Please filter the entries for the word "with" and copy every line that has it.

[Stored data entries]
====

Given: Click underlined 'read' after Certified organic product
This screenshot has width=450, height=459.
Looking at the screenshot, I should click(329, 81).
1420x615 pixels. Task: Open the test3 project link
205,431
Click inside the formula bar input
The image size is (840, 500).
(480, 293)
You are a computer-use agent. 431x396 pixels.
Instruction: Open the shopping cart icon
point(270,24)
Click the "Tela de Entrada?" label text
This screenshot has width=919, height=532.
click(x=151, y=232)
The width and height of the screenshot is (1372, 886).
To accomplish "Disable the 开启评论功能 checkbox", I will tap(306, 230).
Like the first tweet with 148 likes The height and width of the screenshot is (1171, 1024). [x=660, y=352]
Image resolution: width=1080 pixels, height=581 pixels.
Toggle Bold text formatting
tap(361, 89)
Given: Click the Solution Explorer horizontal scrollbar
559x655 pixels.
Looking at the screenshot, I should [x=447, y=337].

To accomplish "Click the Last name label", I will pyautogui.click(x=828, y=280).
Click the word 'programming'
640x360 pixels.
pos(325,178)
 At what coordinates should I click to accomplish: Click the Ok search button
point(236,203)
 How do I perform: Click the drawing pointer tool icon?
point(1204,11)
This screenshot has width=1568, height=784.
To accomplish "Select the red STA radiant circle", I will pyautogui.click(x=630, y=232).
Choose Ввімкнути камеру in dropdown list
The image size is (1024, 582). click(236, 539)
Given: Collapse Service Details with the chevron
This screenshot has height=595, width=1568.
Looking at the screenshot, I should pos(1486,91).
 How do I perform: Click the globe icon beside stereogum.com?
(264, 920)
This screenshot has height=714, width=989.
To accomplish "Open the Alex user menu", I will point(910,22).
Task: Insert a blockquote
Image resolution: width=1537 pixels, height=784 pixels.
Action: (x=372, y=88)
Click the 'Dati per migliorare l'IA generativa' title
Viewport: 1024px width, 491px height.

====

● Result of this exercise:
Like the first tweet with 148 likes The height and width of the screenshot is (1171, 1024). [x=660, y=352]
Given: Collapse Service Details with the chevron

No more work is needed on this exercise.